En effet, tous nos amis du MEDEF aiment à nous rappeler l'archaïsme des syndicats qui ne comprennent rien à la marche de l'histoire avec des épisodes du XIXème siècle où des ouvriers se révoltaient et fracassaient les machines victimes selon eux de leur chômage de demain. Qui déplore encore aujourd'hui des pertes d'emploi liés à la mécanisation est aussi simplet qu'un Canut lyonnais. Circulez, y a plus rien à défendre. J'avoue que la chose me fait sourire. Les films sur les usines du début du siècle font froid dans le dos: ces milliers d'homme y ont laissé leur peau pour construire des bagnoles dans des conditions effroyables. Idem pour qui a vu "la bête humaine", on se dit que les progrès ferroviaires sont plus que louables, et il est heureux que les charbonniers disparaissent. J'ai eu entre les mains un très instructif "dictionnaire des métiers perdus" recensant plus de 1200 activités qui n'ont plus cours. C'est la marche du destin. Mais de la même façon que certaines ressources naturelles ne sont pas infinies, gare à la croyance en l'inventivité de métiers dans une société post servicielle: ça n'existe pas.

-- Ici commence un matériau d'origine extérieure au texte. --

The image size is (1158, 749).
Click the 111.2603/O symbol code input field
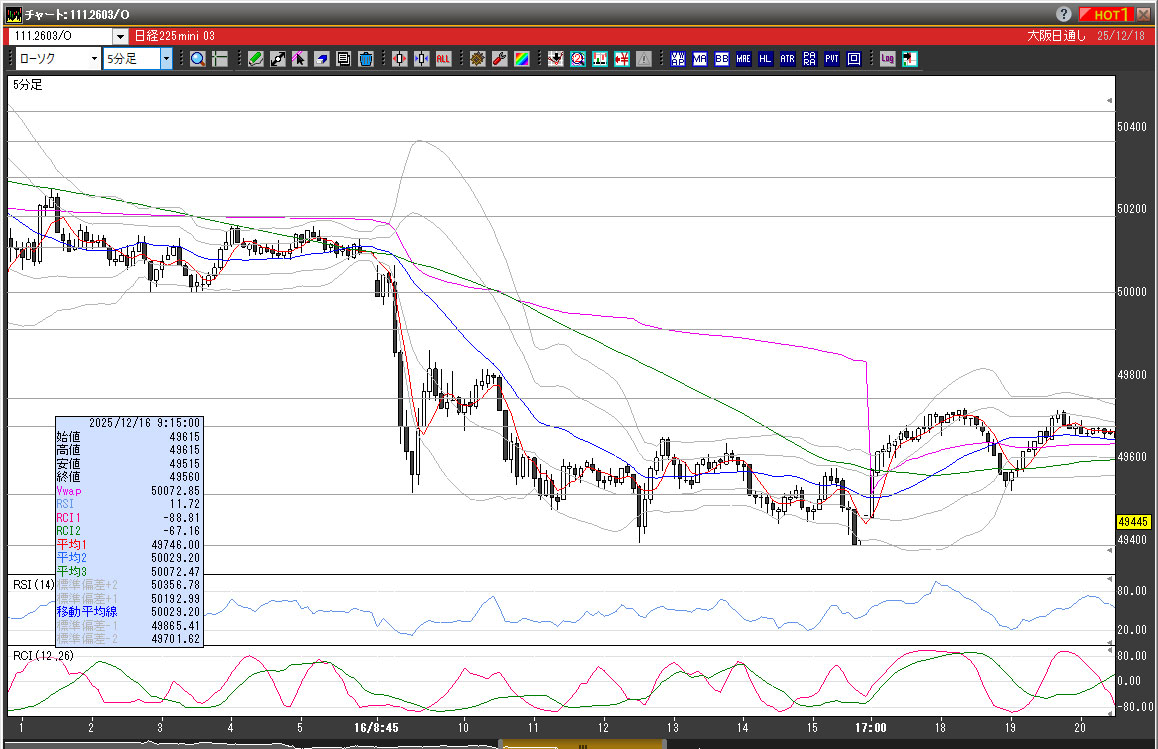coord(60,35)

L'industrie peut se déplacer et les produits manufacturés nous revenir, bon. Mais dans une économie de service, comment penser que l'on peut substituer quoi que ce soit à l'humain ? Ou alors la notion même de "service" est caduque. Si, vraiment, nous sommes comme tout le monde nous le serine à longueur de journée, une économie de service, alors ou sont les services ? Ou est l'apport humain de ce que nous payons pour avoir un téléphone portable, un compte en banque et que l'on nous renvois vers un site internet, une boîte aux lettres ou déposer un chèque ou un forum en ligne pour poster des insultes de désespoir ? Pire, car c'est l'emblème de nos nouvelles luttes que nous ne voulons pas voir : de nos caissières. En allant faire des courses un samedi soir, je suis tombé sur une grande enseigne, Monoprix pour ne pas le nommer où une grosse part des clients grommelaient devant des caisses automatisées, robotisées, qui avaient l'air assez défectueuses. La sédition consistant à aller voir des caisses tenus par des êtres humains est extrêmement faible, pourtant, la queue devant la machine était largement aussi longue que l'autre. Tristesse. Ce d'autant que ceux qui désertent la relation humaine gueulent sans doute le lendemain devant leur Libé.
Je partais de cette idée pour imaginer ce que nous deviendrions, au milieu des machines. Commandant un café à la machine avant d'aller dans un magasin sans caissiers, achetant un costume où nous aurions sélectionné la juste taille sur un écran avant de monter dans un bus automatisé qui s'arrête au feu rouge seul. Là, nous nous rendrions chez nous, les espaces pôle emplois ayant été supprimé par besoin d'efficacité et nous aurions ouvert l'espace e-learning sur notre écran qui nous aurait indiqué les postes à pourvoir dans notre secteur, "aucun nouveau contact". Pendant ce temps, les mails de factures (le courrier avait lui aussi été supprimé pour causes de frais) s'amoncellent. Les ventes d'armes prospérant depuis quelques années, restait la satisfaction de pouvoir se tirer une balle bien réelle.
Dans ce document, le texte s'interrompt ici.